Alle technisch-kaufmännischen Mitarbeitenden mussten sich auf einer E-Learning-Plattform mit der aktualisierten Fassung vertraut machen. Die erworbenen Kenntnisse wurden im Rahmen eines Abschlusstests geprüft. Das in allen Unternehmenssprachen vorliegende E-Learning-Programm ist zudem für sämtliche neu eintretenden Mitarbeitenden obligatorisch und erklärt ihnen die wichtigsten Grundsätze und gesetzlichen Vorgaben.

Ausserdem führte ­Implenia in der Berichtsperiode eine Compliance-Organisation ein. Diese sieht für alle Geschäftseinheiten eigene Compliance Officer vor, die die Umsetzung des Code of Conduct einbringen. An diese können sich Mitarbeitende wenden, falls sie Fragen haben sowie Missstände vermuten oder feststellen. Dabei gewährleisten sie den Schutz der Hinweisgebenden ebenso wie eine faire Behandlung von Angeschuldigten.

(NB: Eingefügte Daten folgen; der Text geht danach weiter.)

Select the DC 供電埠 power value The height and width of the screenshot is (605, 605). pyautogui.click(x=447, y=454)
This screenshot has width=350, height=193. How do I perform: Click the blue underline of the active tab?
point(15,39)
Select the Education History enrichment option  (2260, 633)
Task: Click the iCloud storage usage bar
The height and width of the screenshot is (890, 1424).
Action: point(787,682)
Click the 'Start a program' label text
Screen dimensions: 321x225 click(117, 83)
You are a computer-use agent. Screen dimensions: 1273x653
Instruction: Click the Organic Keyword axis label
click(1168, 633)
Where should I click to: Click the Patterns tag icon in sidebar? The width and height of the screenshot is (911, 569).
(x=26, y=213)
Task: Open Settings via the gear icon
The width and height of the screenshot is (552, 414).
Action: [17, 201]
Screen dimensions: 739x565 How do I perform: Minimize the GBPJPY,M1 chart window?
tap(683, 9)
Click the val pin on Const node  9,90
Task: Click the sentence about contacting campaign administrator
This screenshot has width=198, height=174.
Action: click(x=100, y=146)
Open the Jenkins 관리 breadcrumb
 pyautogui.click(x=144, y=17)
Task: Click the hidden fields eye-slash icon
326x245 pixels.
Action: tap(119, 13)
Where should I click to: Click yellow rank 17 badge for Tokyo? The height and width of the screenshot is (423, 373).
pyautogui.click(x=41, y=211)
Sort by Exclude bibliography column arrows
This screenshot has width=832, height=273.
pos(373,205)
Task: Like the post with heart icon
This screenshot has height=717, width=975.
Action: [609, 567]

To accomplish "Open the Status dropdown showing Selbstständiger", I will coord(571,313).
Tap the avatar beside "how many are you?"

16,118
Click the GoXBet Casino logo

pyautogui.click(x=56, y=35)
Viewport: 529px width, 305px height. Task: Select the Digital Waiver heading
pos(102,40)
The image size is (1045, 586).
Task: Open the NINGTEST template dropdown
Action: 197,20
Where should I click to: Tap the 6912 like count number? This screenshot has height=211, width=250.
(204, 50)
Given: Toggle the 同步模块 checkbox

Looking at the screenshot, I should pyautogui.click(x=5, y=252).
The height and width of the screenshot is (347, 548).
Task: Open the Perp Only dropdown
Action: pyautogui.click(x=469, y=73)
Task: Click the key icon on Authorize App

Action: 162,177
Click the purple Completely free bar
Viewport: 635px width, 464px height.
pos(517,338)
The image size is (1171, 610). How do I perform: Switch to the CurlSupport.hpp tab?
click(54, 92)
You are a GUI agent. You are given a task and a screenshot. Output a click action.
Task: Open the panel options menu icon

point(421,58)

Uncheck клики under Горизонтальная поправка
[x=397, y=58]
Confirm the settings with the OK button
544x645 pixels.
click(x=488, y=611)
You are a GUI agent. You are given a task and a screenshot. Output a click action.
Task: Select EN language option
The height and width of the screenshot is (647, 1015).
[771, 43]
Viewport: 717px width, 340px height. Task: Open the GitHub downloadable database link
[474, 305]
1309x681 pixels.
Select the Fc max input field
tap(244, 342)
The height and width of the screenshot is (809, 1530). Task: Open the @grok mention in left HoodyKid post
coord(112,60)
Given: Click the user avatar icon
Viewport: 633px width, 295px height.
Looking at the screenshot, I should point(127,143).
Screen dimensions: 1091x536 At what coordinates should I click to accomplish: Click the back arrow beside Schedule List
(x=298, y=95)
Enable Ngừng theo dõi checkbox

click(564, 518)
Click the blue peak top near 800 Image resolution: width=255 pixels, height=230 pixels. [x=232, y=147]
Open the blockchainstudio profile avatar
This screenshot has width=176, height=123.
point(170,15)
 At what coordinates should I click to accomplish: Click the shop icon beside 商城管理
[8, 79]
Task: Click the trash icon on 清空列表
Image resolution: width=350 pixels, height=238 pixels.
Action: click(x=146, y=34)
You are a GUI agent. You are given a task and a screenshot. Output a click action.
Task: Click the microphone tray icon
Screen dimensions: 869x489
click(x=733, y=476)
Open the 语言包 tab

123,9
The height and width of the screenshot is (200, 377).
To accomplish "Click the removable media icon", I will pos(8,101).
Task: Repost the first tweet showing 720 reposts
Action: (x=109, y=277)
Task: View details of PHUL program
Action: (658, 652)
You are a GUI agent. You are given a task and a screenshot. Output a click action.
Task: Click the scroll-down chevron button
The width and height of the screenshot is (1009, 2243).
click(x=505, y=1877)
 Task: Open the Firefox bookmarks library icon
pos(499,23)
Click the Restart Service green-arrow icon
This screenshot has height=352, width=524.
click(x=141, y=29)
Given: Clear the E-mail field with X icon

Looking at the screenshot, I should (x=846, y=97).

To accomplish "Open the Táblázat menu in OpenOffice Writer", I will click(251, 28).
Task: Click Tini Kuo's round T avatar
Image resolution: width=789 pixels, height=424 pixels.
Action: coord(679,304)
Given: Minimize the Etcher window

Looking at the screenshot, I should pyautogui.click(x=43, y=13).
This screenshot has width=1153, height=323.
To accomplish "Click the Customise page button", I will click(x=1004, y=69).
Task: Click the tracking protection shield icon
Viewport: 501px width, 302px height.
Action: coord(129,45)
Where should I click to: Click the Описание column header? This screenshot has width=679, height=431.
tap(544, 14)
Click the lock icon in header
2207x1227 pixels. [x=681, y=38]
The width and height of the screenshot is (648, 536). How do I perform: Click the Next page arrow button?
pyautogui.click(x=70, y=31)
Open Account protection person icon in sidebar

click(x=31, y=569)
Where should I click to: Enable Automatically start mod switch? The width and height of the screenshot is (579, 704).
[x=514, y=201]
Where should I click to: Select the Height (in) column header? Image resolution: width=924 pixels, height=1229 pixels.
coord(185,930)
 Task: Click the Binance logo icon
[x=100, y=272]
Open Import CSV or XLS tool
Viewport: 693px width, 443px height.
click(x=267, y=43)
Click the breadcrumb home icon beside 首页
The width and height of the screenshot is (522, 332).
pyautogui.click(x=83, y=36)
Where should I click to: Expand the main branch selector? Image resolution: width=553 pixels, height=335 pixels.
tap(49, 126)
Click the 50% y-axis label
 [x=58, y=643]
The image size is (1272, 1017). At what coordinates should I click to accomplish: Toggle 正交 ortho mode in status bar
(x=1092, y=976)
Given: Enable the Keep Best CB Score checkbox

­5.2Für freien Wettbewerb und gegen Korruption

In der Baubranche herrscht ein intensiver Konkurrenzkampf. Implenia bekennt sich dazu, diesen Wettbewerb mit lauteren Mitteln anzunehmen. Implenia anerkennt die geltenden Vorschriften gegen die Korruption vollumfänglich und untersagt ihren Mitarbeitenden jegliche Art der Gewährung oder Entgegennahme ungerechtfertigter Vorteile.

Implenia hat auf Projektstufe eine Risikoanalyse implementiert, mit der die internen Vorschriften und externen Vorgaben zu Korruptionsrisiken laufend beurteilt werden. Zusätzlich betreibt Implenia ein Kontrollsystem gegen Korruption, dessen wichtigstes Element das Vier-Augen-Prinzip ist. Im Rahmen der ordentlichen Geschäftsprüfung überprüfen die Revisoren auch regelmässig die Bücher auf Korruption.

Trotz dieser Anstrengungen gerieten vor einigen Jahren zwei Einheiten der Implenia unter Verdacht, gegen das Wettbewerbsrecht verstossen zu haben. Ende 2012 eröffnete die Wettbewerbskommission (WEKO) ein Verfahren gegen die Niederlassung Zernez (GR) wegen unzulässiger Wettbewerbsbeschränkungen durch Abreden. Ein zweites Verfahren zur Untersuchung mutmasslicher Wettbewerbsabreden im Kanton St. Gallen wurde von der WEKO im April 2013 aufgenommen. Betroffen sind Märkte für Strassen- und Tiefbau sowie Belagsarbeiten, in die Implenia involviert sein soll. Beide Verfahren sind noch hängig und Implenia kooperiert zur Klärung vollumfänglich mit den Behörden.

Um ihre Mitarbeitenden besser mit dem Kartellrecht vertraut zu machen und vor Verstös­sen zu schützen, stellte Implenia in der Berichtsperiode eine interne Wettbewerbsrichtlinie auf, die gruppenweit klare Handlungsanweisungen gibt und Missverständnissen vorbeugt. Beispielsweise stellt sie klar, dass auch mündliche und unverbindliche Absprachen das Wettbewerbsrecht verletzen können, und zeigt den Mitarbeitenden auf, wie sie sich korrekt zu verhalten haben.

2014 unterstützte ­Implenia die Leicht­athletik-Europameisterschaften in Zürich mit dem grössten Sponsoring-Engagement ihrer Firmengeschichte.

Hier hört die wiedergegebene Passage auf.